A structure-based sequential mechano-chemical model of hexameric helicases

From accumulating studies of hexameric helicases, a mechano-chemical coupling mechanism has emerged which postulates that the nucleoside: triphosphate (NTP) hydrolysis is sequentially coordinated together with the binding and translocation of nucleic acid substrate. Various mechano-chemical models have been proposed for different hexameric helicases with no consensus for a common mechanism. To explain both conserved and variable features of the mechano-chemical coupling in various hexameric helicases, we propose a tri-site sequential model for NTP hydrolysis and substrate translocation It builds upon structurally derived coupling rules that map the chemical state of a nucleotide-binding site to the longitudinal positions of the substrate-binding loops in two adjoined subunits.
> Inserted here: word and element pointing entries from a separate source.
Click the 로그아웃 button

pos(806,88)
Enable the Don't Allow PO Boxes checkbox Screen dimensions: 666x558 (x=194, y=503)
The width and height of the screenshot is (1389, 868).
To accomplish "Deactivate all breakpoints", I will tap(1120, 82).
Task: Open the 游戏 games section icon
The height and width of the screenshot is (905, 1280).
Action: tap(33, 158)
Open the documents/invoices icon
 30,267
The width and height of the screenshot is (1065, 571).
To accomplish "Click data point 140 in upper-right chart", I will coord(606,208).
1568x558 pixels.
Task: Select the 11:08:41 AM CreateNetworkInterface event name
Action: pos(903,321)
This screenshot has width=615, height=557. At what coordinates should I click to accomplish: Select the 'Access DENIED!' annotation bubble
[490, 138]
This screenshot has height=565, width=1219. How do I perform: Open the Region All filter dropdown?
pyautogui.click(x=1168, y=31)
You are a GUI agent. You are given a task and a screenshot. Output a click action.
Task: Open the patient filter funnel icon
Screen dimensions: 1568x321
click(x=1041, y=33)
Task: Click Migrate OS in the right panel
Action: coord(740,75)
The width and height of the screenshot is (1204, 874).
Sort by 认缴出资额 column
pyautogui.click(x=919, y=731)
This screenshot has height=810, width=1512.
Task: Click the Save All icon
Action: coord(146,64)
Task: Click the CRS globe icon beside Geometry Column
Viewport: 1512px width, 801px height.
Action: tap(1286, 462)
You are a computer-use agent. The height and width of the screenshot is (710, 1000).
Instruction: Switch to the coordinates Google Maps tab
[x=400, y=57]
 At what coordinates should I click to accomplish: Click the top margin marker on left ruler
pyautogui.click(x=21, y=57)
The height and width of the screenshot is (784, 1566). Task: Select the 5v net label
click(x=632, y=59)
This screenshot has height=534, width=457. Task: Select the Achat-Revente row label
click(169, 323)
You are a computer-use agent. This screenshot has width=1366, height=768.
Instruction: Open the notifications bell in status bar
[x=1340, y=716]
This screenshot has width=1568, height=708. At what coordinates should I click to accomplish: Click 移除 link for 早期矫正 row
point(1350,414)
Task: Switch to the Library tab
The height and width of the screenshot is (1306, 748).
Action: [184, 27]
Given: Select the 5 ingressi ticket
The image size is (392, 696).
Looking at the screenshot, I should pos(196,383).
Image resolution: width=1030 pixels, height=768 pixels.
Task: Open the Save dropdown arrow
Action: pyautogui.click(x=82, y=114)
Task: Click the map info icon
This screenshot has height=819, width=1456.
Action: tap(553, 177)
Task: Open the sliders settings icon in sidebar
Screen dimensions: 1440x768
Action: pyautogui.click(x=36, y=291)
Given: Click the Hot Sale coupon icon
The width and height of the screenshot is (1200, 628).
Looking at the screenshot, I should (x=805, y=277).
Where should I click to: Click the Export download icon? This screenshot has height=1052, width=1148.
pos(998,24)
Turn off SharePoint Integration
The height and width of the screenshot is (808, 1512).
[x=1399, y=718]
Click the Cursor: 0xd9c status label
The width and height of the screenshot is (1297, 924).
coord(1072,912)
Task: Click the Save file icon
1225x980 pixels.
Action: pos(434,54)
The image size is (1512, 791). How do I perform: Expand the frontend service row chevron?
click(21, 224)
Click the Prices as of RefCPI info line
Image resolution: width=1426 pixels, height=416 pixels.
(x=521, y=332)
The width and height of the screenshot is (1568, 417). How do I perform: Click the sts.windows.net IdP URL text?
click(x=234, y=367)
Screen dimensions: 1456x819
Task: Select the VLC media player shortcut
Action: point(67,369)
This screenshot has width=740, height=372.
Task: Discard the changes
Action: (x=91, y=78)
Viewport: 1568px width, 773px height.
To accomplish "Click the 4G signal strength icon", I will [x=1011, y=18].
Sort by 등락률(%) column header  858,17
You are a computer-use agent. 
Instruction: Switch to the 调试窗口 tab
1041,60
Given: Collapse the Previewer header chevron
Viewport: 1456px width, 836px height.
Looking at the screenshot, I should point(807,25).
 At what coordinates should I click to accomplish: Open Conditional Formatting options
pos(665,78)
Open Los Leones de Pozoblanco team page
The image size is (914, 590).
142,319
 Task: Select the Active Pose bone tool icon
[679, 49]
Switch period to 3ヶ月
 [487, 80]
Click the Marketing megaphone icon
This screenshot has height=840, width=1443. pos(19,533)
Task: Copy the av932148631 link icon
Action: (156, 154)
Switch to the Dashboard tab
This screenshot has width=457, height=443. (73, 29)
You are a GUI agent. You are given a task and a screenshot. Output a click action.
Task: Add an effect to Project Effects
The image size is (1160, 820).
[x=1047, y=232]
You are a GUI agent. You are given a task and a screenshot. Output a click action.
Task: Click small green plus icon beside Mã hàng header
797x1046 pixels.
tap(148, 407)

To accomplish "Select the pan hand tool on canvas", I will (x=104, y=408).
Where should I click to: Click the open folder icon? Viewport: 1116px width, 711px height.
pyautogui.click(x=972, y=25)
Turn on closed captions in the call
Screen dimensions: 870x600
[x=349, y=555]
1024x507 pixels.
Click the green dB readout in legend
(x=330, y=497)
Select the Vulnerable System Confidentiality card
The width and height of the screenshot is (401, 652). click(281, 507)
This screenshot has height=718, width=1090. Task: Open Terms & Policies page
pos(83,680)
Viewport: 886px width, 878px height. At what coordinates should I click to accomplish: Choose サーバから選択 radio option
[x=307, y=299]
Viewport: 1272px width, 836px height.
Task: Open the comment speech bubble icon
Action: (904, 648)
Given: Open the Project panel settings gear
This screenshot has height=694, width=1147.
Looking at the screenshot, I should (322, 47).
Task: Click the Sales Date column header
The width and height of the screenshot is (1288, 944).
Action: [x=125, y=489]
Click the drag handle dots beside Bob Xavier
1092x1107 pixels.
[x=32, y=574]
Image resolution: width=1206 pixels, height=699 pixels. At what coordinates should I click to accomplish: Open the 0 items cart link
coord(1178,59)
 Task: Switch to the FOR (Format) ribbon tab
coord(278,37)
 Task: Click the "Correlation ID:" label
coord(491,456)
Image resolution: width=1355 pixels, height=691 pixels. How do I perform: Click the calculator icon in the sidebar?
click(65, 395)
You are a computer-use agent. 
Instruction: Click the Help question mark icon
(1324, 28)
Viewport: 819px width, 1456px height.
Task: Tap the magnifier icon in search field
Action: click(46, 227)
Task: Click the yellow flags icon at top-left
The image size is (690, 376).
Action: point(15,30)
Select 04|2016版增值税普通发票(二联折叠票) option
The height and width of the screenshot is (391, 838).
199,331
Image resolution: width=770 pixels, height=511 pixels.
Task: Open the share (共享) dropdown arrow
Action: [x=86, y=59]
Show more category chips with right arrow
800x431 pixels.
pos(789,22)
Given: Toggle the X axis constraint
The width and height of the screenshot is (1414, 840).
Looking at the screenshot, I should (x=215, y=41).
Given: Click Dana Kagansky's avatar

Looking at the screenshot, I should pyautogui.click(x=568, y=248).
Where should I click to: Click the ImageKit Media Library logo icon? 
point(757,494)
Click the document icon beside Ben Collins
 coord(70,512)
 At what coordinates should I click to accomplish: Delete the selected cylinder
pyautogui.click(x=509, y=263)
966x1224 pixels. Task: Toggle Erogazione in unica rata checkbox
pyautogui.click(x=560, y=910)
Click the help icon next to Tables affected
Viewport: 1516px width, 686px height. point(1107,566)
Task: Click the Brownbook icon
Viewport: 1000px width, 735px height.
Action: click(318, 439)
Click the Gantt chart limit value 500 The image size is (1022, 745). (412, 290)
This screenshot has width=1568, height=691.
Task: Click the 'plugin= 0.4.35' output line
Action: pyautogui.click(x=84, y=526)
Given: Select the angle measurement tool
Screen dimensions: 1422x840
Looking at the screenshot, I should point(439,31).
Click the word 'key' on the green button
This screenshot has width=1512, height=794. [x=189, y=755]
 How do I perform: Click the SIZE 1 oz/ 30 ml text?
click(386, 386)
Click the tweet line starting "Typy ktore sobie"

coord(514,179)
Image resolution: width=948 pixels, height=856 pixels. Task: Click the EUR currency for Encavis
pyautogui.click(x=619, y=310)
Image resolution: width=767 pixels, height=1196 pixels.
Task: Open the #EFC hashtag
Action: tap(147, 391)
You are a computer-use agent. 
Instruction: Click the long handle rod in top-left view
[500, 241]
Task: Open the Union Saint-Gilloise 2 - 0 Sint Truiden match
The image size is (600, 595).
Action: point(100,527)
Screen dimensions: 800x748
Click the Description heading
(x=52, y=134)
The coupling rules symbolize the mechano-chemical couplings via both the trans- and cis-residues of a nucleotide-binding site, and facilitate sequentially coordinated hydrolysis involving three consecutive nucleotide-binding sites at one time. Four schemes exist within our model, which differ in hydrolysis direction and substrate-binding mode. By applying our general model to five hexameric helicases (Rho, T7, P4, E1 and LTag) we have predicted various mechano-chemical properties of these NTPase-based motors (including hydrolysis direction, NTP-binding cooperativity, substrate-binding mode, translocation direction and step size, force-generation step). These predictions agree with past experimental data and call for future experimental test.